■ SUPPLIED MATERIAL:
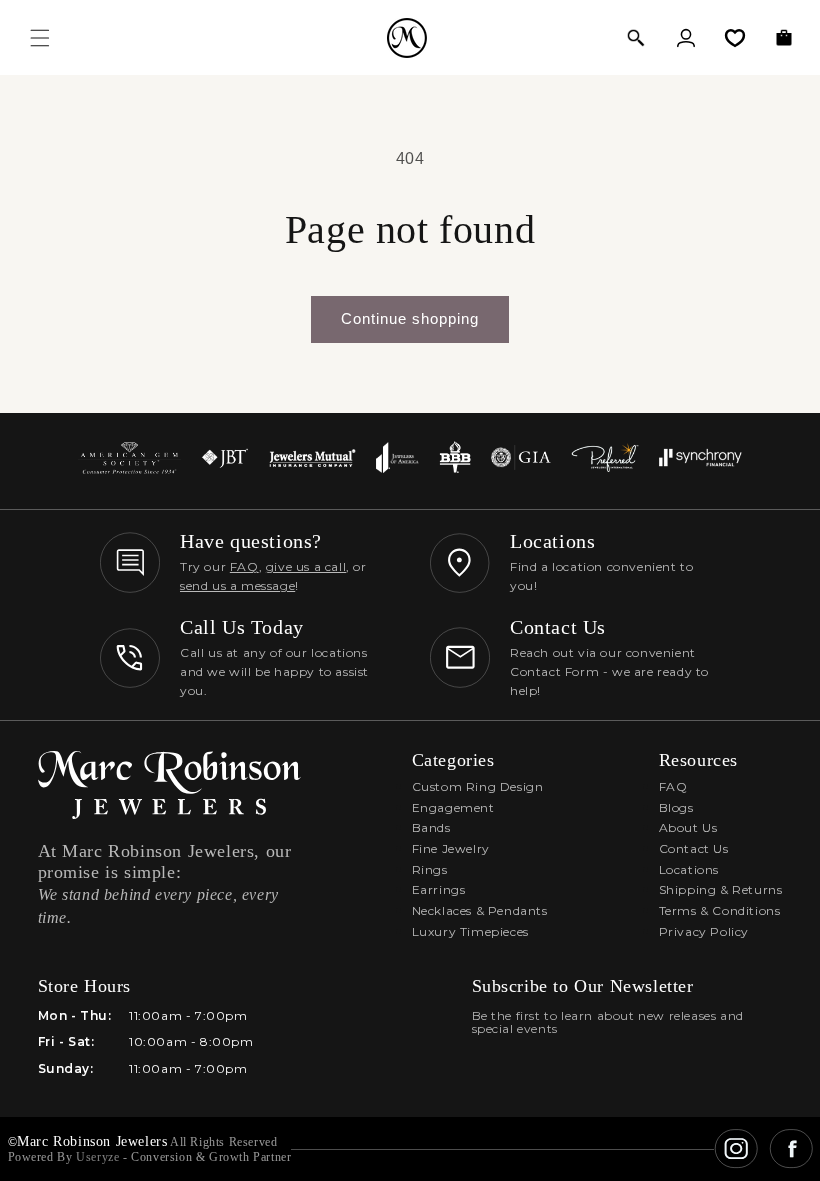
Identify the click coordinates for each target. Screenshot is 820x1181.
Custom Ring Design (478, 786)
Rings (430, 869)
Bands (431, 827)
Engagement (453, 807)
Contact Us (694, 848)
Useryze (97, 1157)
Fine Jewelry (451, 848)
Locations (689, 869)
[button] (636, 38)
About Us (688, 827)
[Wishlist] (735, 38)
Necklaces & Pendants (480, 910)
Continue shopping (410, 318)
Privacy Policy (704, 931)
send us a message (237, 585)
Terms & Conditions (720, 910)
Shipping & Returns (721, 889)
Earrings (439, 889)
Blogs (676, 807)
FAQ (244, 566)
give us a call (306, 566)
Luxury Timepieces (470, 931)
---
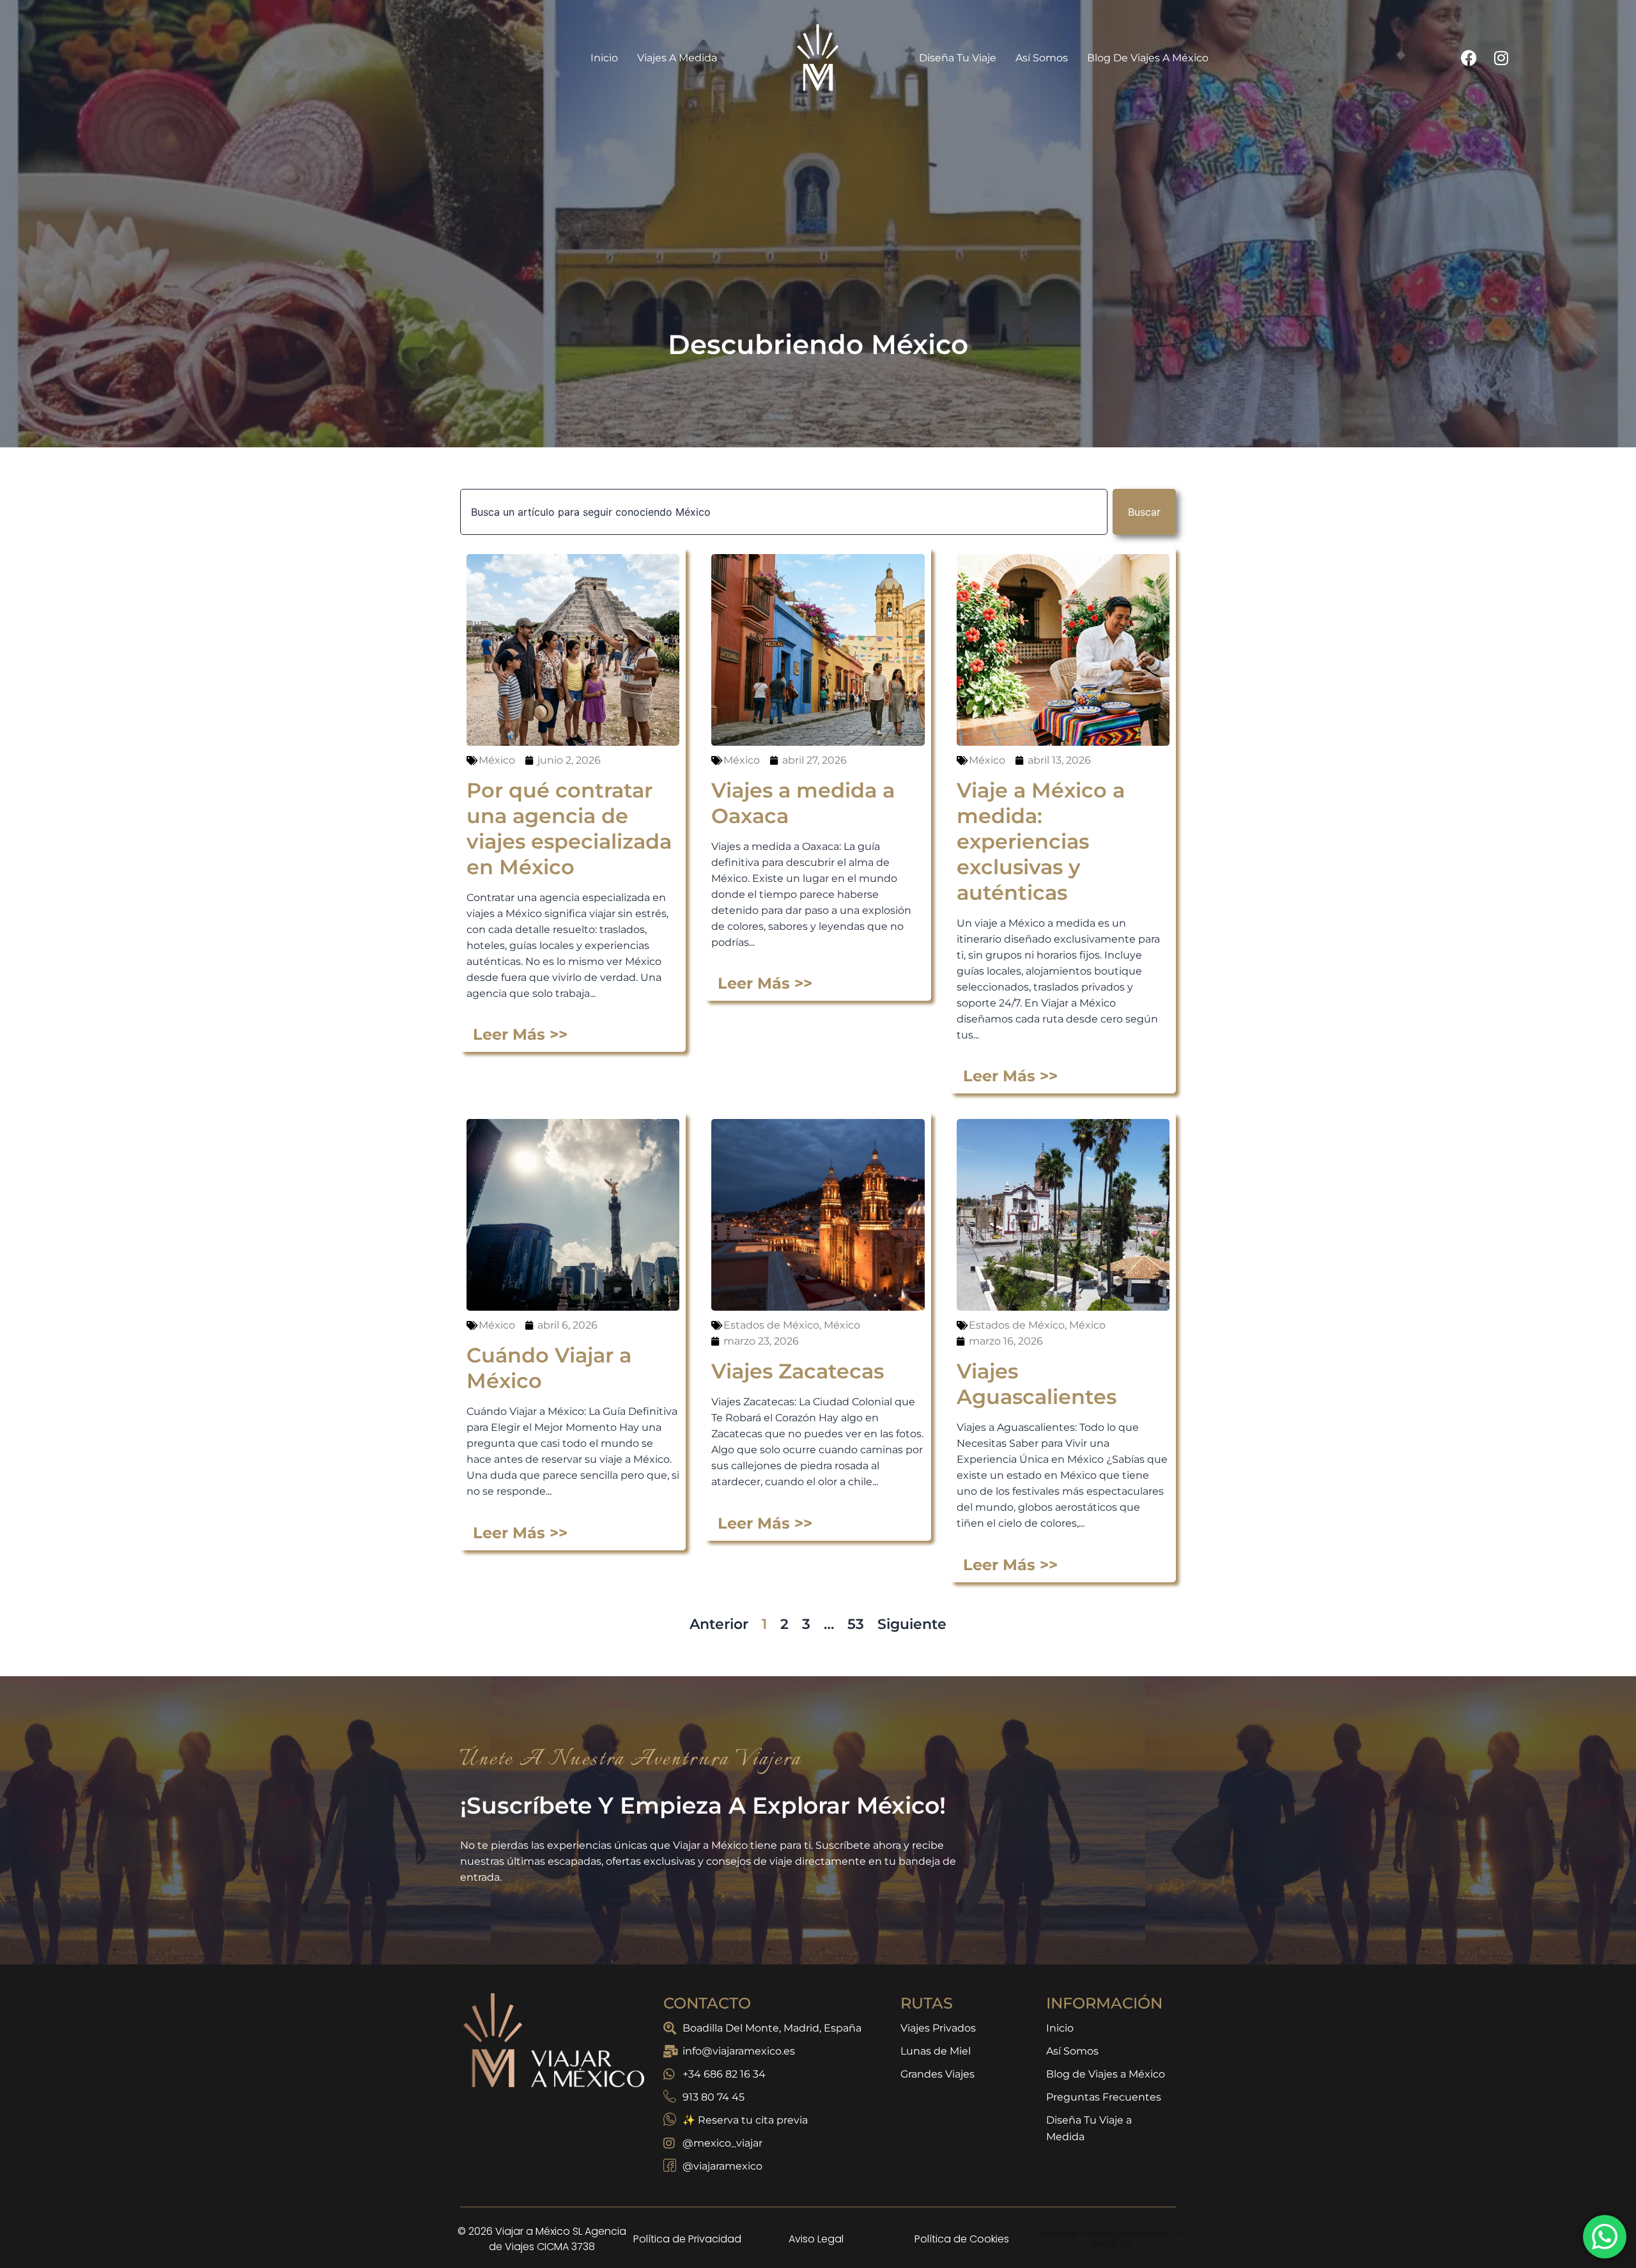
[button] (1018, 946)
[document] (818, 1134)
* * *
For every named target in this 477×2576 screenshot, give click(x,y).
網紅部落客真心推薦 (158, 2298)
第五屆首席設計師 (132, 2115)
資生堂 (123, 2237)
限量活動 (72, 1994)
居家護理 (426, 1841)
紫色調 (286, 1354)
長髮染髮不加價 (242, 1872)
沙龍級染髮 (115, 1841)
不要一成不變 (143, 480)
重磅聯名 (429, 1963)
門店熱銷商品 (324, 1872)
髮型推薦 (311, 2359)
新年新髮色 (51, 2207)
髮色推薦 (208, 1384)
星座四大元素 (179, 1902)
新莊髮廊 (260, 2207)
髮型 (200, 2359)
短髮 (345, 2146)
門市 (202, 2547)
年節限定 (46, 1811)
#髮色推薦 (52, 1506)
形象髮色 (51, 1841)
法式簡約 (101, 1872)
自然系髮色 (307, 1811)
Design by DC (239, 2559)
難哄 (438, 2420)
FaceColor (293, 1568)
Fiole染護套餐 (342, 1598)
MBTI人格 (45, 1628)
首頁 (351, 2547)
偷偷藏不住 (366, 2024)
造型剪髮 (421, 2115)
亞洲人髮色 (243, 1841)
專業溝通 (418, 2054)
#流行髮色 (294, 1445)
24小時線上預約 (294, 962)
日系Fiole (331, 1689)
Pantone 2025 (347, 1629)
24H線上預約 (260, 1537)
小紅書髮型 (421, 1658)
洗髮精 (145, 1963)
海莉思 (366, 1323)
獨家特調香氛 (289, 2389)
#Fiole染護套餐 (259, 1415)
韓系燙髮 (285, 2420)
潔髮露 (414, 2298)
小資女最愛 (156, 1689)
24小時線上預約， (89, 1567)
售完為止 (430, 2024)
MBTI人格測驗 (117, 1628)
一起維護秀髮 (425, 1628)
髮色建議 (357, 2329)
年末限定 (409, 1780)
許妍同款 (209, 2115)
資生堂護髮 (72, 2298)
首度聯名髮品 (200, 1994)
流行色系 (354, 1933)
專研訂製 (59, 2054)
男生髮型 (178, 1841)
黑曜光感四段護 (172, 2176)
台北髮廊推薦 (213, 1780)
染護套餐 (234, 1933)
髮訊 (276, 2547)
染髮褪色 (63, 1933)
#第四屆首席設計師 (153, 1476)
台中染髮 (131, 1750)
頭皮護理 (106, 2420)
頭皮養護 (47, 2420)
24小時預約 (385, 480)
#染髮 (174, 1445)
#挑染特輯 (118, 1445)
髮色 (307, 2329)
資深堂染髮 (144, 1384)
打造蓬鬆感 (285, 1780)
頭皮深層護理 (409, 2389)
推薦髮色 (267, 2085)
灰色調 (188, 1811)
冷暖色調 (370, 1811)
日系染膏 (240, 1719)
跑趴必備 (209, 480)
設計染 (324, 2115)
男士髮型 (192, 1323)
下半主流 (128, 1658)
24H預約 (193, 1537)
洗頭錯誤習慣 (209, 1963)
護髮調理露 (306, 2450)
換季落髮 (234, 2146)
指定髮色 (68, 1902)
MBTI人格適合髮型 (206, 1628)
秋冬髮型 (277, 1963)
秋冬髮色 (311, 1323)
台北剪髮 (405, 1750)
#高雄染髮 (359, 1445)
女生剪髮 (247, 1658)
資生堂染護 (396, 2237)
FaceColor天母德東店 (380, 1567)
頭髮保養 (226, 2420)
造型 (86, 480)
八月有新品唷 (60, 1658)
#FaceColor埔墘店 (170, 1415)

■ TASK GOAL:
Among the entries above, find the line with "紫色調 (286, 1354)" and the line with "24小時線上預約 (294, 962)"; give again exactly these two lines and all lines between them.

■ RESULT FOR THIS TASK:
紫色調 (286, 1354)
長髮染髮不加價 (242, 1872)
沙龍級染髮 (115, 1841)
不要一成不變 (143, 480)
重磅聯名 (429, 1963)
門店熱銷商品 (324, 1872)
髮型推薦 (311, 2359)
新年新髮色 (51, 2207)
髮色推薦 (208, 1384)
星座四大元素 (179, 1902)
新莊髮廊 (260, 2207)
髮型 (200, 2359)
短髮 (345, 2146)
門市 (202, 2547)
年節限定 (46, 1811)
#髮色推薦 (52, 1506)
形象髮色 (51, 1841)
法式簡約 (101, 1872)
自然系髮色 (307, 1811)
Design by DC (239, 2559)
難哄 (438, 2420)
FaceColor (293, 1568)
Fiole染護套餐 (342, 1598)
MBTI人格 (45, 1628)
首頁 (351, 2547)
偷偷藏不住 (366, 2024)
造型剪髮 (421, 2115)
亞洲人髮色 (243, 1841)
專業溝通 (418, 2054)
#流行髮色 (294, 1445)
24小時線上預約 (294, 962)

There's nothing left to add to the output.